§ **Problem requirements**: Copy each line of the data that has "computer" in it.

§ **Given data**:

····················

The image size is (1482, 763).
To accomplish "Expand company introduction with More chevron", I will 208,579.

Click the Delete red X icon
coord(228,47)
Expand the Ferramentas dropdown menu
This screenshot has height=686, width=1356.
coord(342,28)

····················

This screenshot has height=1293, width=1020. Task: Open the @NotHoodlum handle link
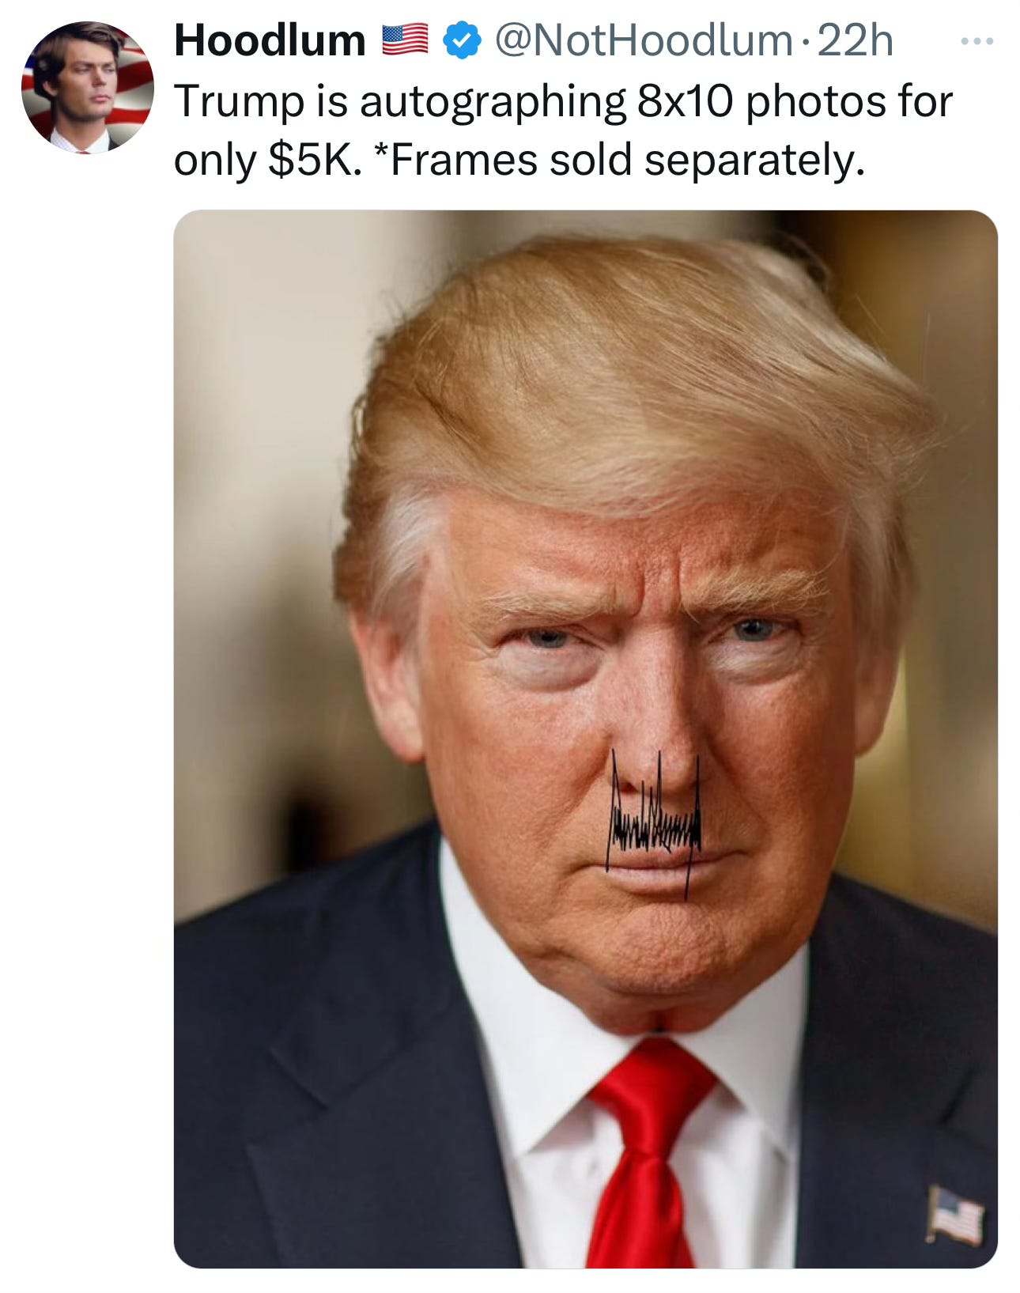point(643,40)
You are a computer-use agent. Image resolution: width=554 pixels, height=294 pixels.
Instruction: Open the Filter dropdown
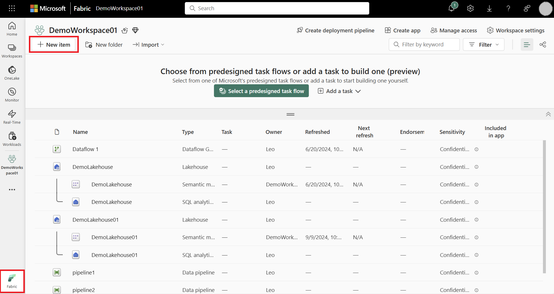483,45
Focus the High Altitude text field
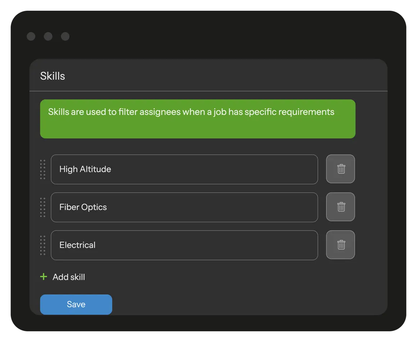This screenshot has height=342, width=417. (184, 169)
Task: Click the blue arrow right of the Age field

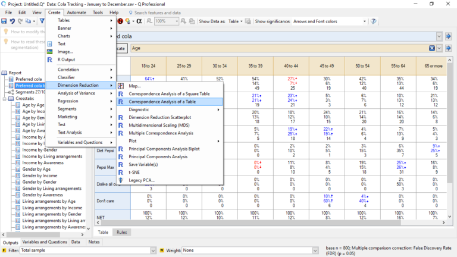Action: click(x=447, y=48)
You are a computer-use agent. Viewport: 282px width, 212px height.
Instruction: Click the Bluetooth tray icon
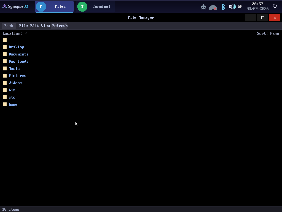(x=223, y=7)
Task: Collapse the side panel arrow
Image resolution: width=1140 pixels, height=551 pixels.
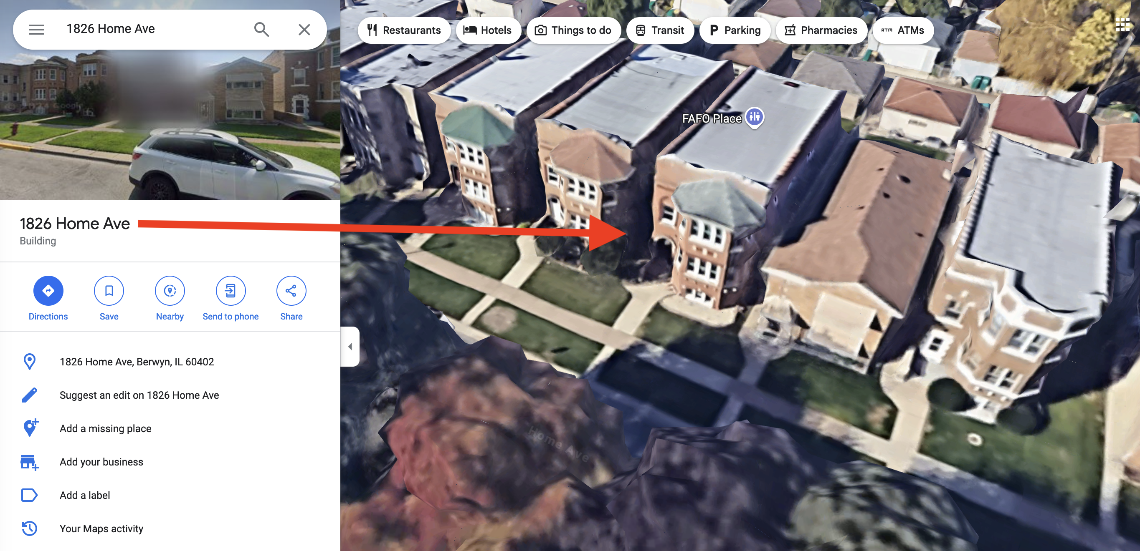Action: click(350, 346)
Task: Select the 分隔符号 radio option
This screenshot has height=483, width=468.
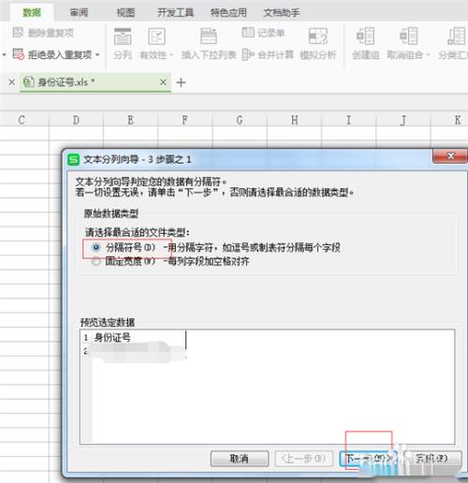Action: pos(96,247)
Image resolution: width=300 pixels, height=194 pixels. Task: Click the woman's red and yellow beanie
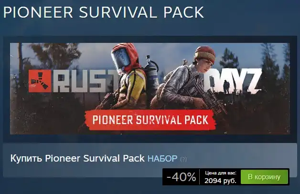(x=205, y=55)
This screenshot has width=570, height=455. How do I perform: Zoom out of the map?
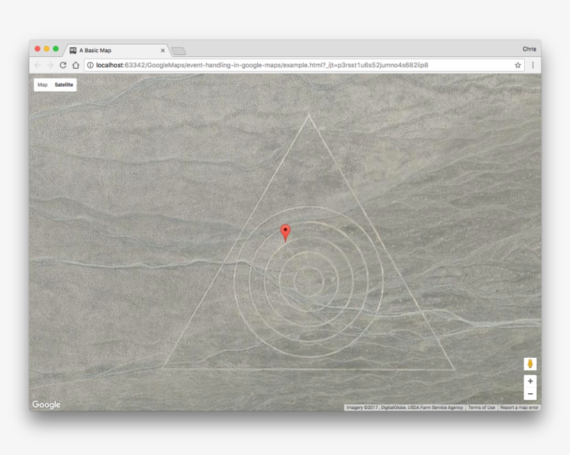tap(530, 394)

····················

§ **Result for this exercise**:
You are a computer-use agent. Image resolution: width=554 pixels, height=294 pixels.
You are a computer-use agent. Viewport: 282px width, 212px height.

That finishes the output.